New diketopiperazines as vectors for peptide protection and brain delivery: Synthesis and biological evaluation

New strategies allowing the transfer of molecules, especially peptides, through the blood-brain barriers are a major pharmacological challenge for the treatment of brain diseases. The present study aims at evaluating in vivo the cerebral bioavailability of carrier systems, based on small and functionalizable 2,5-diketopiperazine (DKP) motifs. We studied 2 different cyclo(Lys-Lys) DKP scaffolds alone and a cyclo(Lys-Gly) DKP carrier bearing as peptide model, the tau protein hexapeptide VQIVYK sequence.
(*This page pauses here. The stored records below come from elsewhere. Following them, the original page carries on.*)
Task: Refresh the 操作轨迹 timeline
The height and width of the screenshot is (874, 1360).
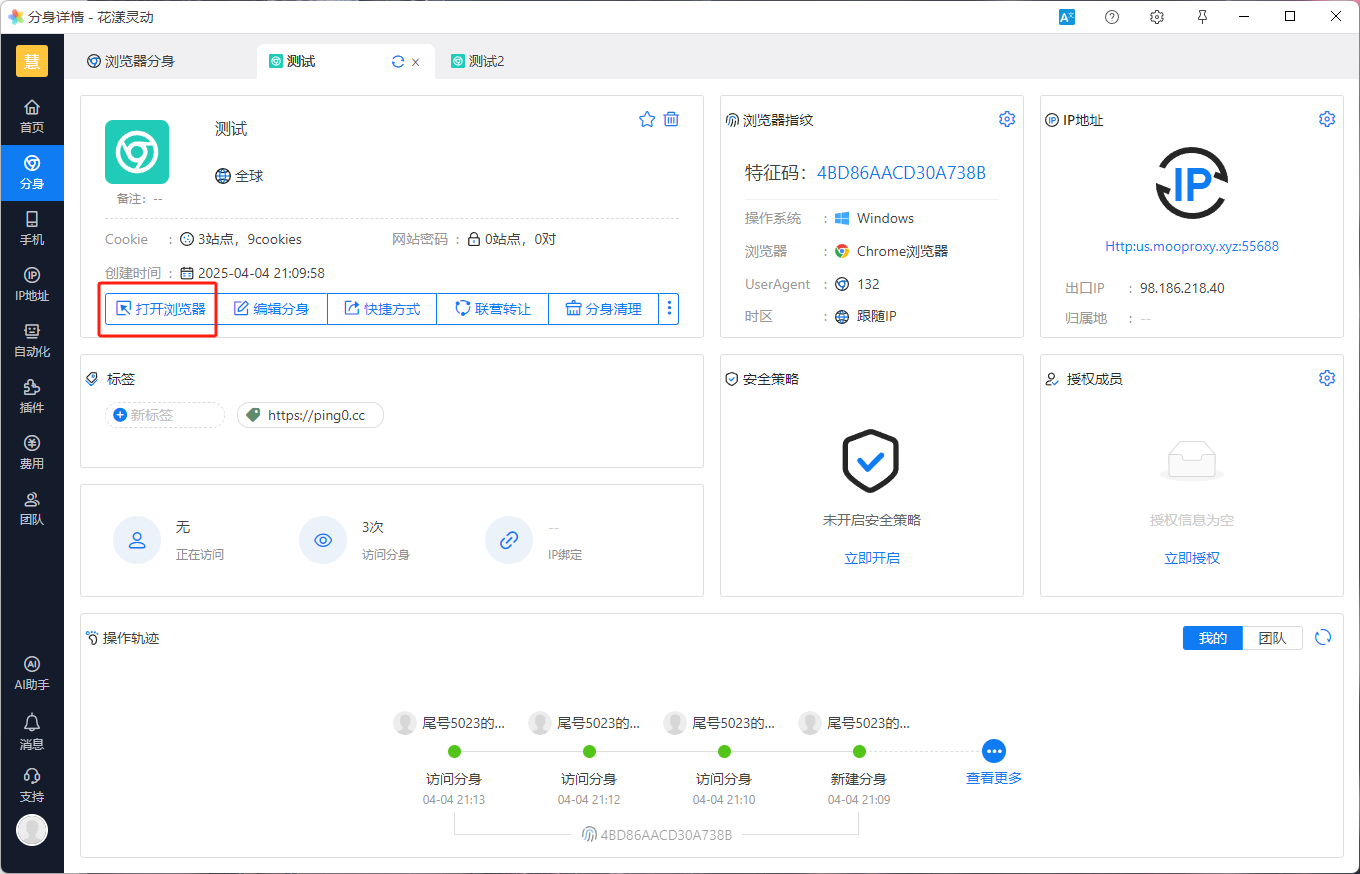Action: pos(1323,638)
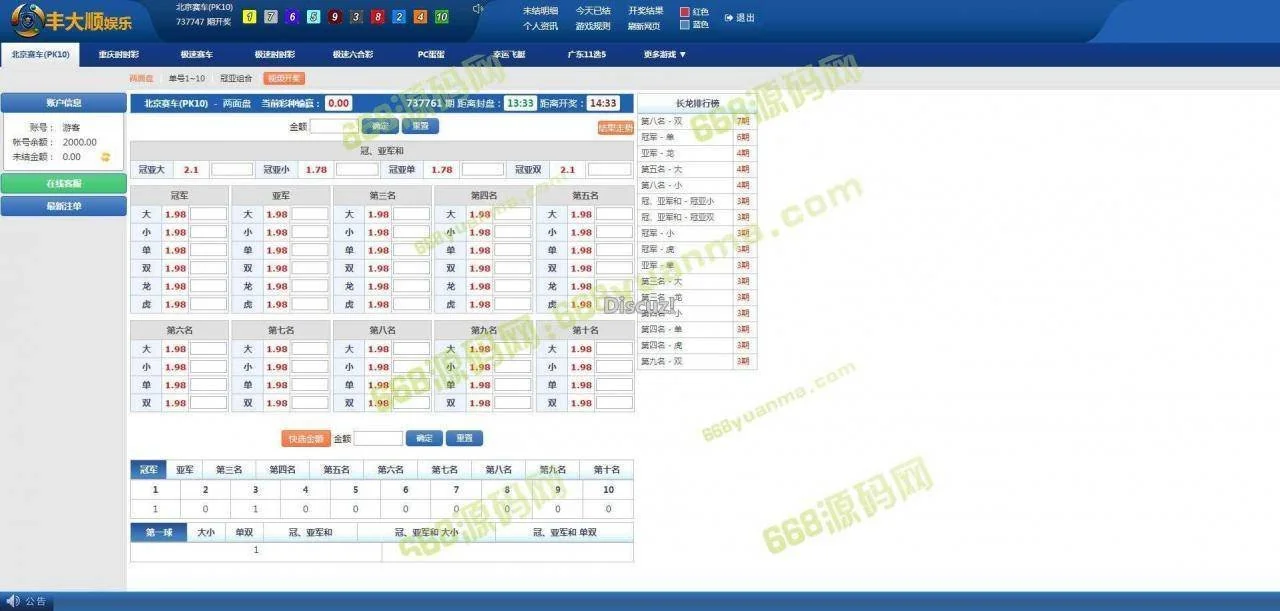The height and width of the screenshot is (611, 1280).
Task: Switch statistics table to 大小 tab
Action: [x=206, y=533]
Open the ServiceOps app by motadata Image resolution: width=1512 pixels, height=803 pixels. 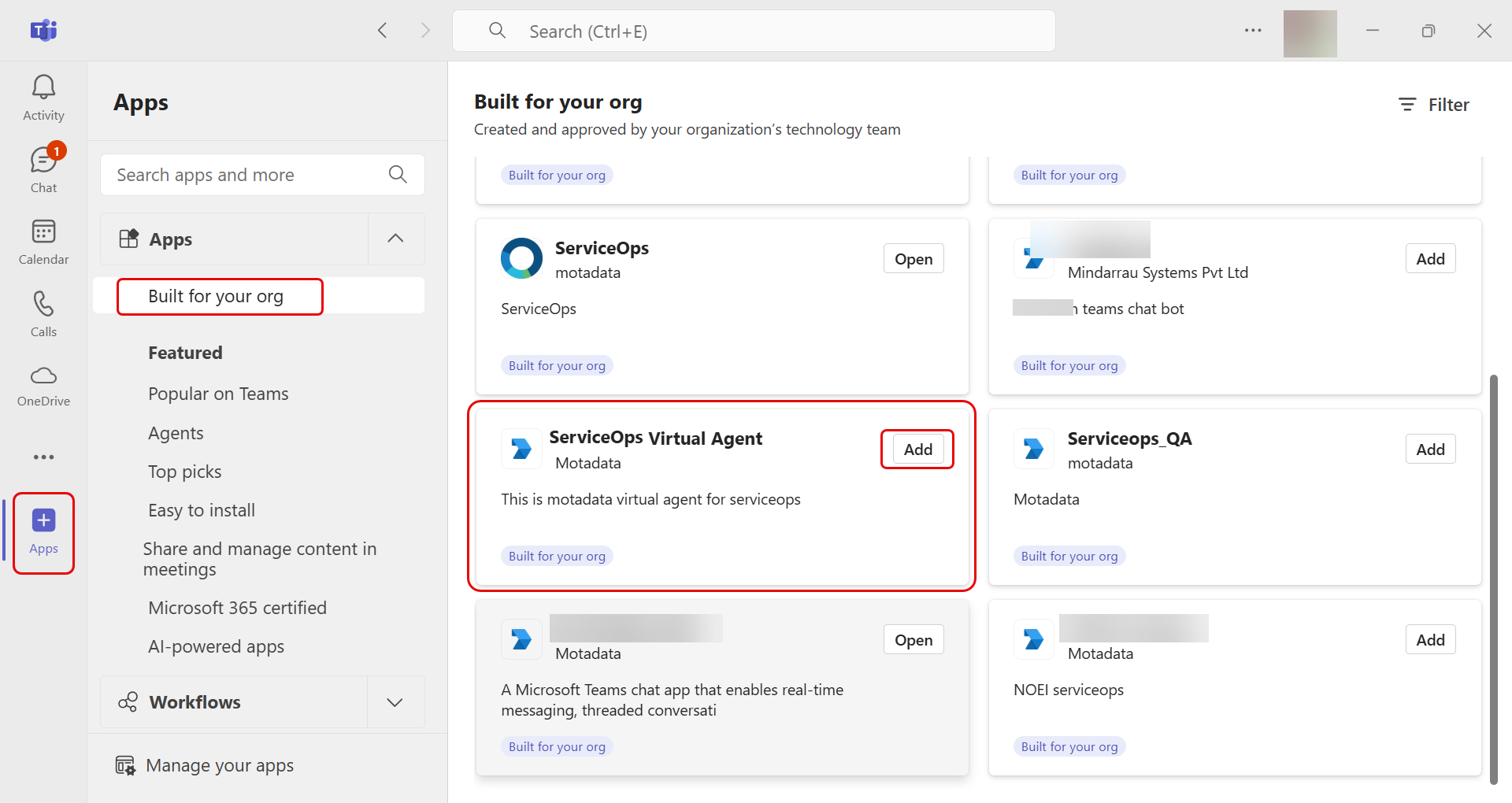click(x=914, y=259)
The different carrier systems were synthesized and radiolabeled using one of the free domains. The stability, biodistribution, and ability to cross blood-brain barrier were investigated in vivo in mice for Tc-99m-DKP scaffolds, Tc-99m-HVQIVYK peptide alone, and Tc-99m-DKP-VQIVYK. I-125-labelled bovine serum albumin was used as negative control for brain uptake. Both radiolabeled DKPs scaffolds and Tc-99m-DKP-VQIVYK showed a high stability, while peptide Tc-99m-HVQIVYK alone was quickly degraded in vivo. The presence of Tc-99m-DKPs scaffolds and (9)9(mT)c-DKP-VQIVYK was observed in the ventricular and subarachnoid spaces and to a lower extent in the brain parenchyma up to 45 minutes post-injection in mice. This work highlights the potentiality of DKP scaffolds as vectors to transport peptides into the brain by limiting proteolysis and favoring cerebral bioavailability.